Joe was persistent, and he tried rapping harder. Down the hallway, a young woman poked her head out.
“Knock it off, buddy,” she said, then looked at the two of them and softened. “Sorry…I was just watching television. I didn’t mean to bite your heads off.”
“That’s okay, we’re sorry,” Genevieve told her.
“Do you know where Can—where Lori is?” Joe asked.
“No, I’m afraid not.”
Genevieve took a step forward. “Did you see her today? Did she say anything to you? I’m sorry to bother you, but it’s really important that we speak with her.”
The woman—who was probably only in her late twenties but already acquiring the pinched look of someone years older—took a long look at Genevieve. Then she smiled.
“Let me try to remember. I was just coming up from the laundry room when she was going out. She was all excited when she left,” the woman said. “Um…she did tell me that it was a great day, and that she was going to go see a man about a horse. Then she laughed and said it was a race horse and she was going to be in the money.”
“Really?” Genevieve said, frowning and looking at Joe.
Joe looked at Lori’s neighbor, and something about the way he looked at her clearly made her defensive.
“She wasn’t hooking,” the woman snapped.
“I didn’t suggest she was,” he assured her.
“You two cops?” the woman demanded.
“No, no,” Genevieve said quickly, and stepped forward, offering her hand. “I’m Genevieve O’Brian, and this is Joe Connolly. We just wanted to talk to Lori, that’s all.”
The woman’s shoulders sagged, as if she didn’t have the energy to be angry anymore. “She’s really a sweet girl. She deserves a break.”
“I’m sure she does,” Joe said, and he was surprised to realize he wasn’t being sarcastic. He had been stunned himself to feel that something about Lori Star’s words had felt real and that she really had seemed like a nice kid.

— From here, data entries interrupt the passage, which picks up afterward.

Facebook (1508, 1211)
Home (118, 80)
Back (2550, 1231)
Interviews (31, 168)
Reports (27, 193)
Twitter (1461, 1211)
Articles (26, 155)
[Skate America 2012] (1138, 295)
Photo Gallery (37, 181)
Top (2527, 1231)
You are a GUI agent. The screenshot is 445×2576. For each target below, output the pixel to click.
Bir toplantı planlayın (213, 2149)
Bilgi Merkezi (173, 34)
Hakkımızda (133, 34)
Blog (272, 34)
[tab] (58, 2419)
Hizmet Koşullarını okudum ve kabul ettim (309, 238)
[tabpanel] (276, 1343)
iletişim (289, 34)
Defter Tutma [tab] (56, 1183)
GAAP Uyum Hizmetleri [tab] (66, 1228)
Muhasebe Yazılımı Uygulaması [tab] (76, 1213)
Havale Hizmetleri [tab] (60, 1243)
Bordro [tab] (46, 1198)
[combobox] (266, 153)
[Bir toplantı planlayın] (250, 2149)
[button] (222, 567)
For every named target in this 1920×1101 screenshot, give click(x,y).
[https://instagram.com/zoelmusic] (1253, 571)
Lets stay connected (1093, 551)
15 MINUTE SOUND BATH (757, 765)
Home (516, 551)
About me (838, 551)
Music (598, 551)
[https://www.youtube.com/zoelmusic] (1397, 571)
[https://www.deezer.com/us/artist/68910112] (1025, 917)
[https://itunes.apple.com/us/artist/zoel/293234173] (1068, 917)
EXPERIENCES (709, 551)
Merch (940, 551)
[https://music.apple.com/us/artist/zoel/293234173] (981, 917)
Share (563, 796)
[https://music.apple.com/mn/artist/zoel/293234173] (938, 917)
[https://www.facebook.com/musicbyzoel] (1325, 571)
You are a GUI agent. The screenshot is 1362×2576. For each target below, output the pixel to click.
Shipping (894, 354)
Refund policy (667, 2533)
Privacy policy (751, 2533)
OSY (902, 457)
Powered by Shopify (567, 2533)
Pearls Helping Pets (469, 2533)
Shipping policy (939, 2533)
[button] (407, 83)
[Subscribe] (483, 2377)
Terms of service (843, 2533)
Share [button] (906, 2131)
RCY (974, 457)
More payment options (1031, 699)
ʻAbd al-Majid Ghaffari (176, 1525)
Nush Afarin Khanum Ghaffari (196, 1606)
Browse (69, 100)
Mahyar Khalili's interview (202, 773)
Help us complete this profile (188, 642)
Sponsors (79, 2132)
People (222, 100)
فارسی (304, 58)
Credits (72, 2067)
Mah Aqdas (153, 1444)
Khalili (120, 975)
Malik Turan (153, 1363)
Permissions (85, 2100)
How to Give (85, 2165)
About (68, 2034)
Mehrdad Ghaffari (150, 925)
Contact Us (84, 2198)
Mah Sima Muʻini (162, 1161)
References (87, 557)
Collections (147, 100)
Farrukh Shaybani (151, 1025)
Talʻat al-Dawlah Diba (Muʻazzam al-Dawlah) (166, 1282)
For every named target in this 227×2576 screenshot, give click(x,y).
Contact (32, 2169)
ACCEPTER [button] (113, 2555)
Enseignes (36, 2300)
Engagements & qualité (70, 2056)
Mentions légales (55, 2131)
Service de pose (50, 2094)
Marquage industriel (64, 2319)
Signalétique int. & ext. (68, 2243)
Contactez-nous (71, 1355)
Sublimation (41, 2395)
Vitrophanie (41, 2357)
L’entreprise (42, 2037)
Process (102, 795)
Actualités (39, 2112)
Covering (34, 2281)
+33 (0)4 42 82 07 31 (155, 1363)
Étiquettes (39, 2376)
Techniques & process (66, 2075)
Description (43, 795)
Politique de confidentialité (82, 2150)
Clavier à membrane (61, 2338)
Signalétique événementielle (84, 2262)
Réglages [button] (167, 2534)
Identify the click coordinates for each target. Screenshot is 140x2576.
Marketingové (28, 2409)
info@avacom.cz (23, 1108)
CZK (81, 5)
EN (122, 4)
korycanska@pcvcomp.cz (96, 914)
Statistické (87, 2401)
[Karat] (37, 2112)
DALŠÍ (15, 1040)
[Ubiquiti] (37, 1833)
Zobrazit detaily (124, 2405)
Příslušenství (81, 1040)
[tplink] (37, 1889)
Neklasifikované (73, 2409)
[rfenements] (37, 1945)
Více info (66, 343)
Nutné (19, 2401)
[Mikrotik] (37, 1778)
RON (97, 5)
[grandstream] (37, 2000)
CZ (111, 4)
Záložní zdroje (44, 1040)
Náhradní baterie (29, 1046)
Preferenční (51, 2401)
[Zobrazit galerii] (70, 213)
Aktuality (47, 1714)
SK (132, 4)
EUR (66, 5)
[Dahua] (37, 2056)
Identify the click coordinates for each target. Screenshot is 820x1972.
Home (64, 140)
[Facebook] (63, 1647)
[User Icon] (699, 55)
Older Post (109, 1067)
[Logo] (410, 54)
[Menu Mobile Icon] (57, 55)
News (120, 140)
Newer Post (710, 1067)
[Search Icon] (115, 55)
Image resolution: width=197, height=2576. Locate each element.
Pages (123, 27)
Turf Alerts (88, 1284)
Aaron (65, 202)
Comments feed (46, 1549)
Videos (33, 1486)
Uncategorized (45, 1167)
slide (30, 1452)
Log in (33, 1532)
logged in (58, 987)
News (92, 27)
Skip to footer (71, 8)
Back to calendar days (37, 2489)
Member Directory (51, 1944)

The woman smiled. “I’m Susie Norman, by the way, and I’m sorry I can’t help you.” She brightened. “Next time I see Lori, I’ll tell her you were here, though.”
“Thanks,” Joe said. He slipped a business card under Lori’s door, then walked over and handed one to Susie. “Here’s my number, in case you think of anything to help us find her. And thanks again.”
When they reached the street, Genevieve looked at Joe expectantly. “What now?”
“Now I have to check on some alibis.”
“Okay. Where do we start?”
He shook his head, looking at her with exasperation. “Genevieve, you hired me to do this job. That means I do the work, and you head on home and enjoy what’s left of your Sunday.”
“Joe, I’ve spent enough time closed up in my house. Where do we go from here?”
“I need to do some work on the computer and make some phone calls,” he told her.
“I have a computer.”
“And all my contact numbers and stuff are at my house.”
“I’m willing to bet your contact numbers are in your phone,” Genevieve told him.
No way out of it. He let out a sigh of vast exasperation. “Then you’re coming to Brooklyn,” he told her.
She smiled. “Fine.”
Sunday in New York. It seemed as if every dog owner in the city was out. A poodle took issue with a Doberman. The owners sounded as if they were barking right along with their dogs as they accused each other of causing the problem. A Maltese went trotting by with its owner, a shaggy-haired young girl. Both were oblivious to the shouting match as they walked by.
Joe hailed a cab for Genevieve’s apartment, where they retrieved his car. The Sunday traffic wasn’t bad, and she seemed to enjoy the ride, looking out the window, watching as they traveled over the Brooklyn Bridge.
Joe realized that although they had been friends for over a year, he’d kept his distance. She had never been to his place before.
He lived in an old brownstone. It was three stories, plus a basement, and he had the basement and the first floor. He even had a reserved parking space, which was something of a coup in his neighborhood, which was residential, but just a block off a commercial boulevard, where he could go for coffee, or great Chinese, Italian or diner-style American food whenever he chose.
But entering his place with Genevieve brought with it a stab of pain.
Leslie was the last woman he’d brought here.
And she had told him about the ghost in his basement, a Civil War era musician who had wanted the work he’d left behind to be found and performed.
Ghosts.
He’d spent his life being logical. He hadn’t believed in ghosts. But then he’d met Leslie and through her, a man named Adam Harrison and some of his employees, a group of people who found it as natural to talk to ghosts as it was to converse with strangers at a party.
But despite everything he had come to know about Leslie and, through her, Adam Harrison and his group of paranormal investigators, he had fought against believing in any of it.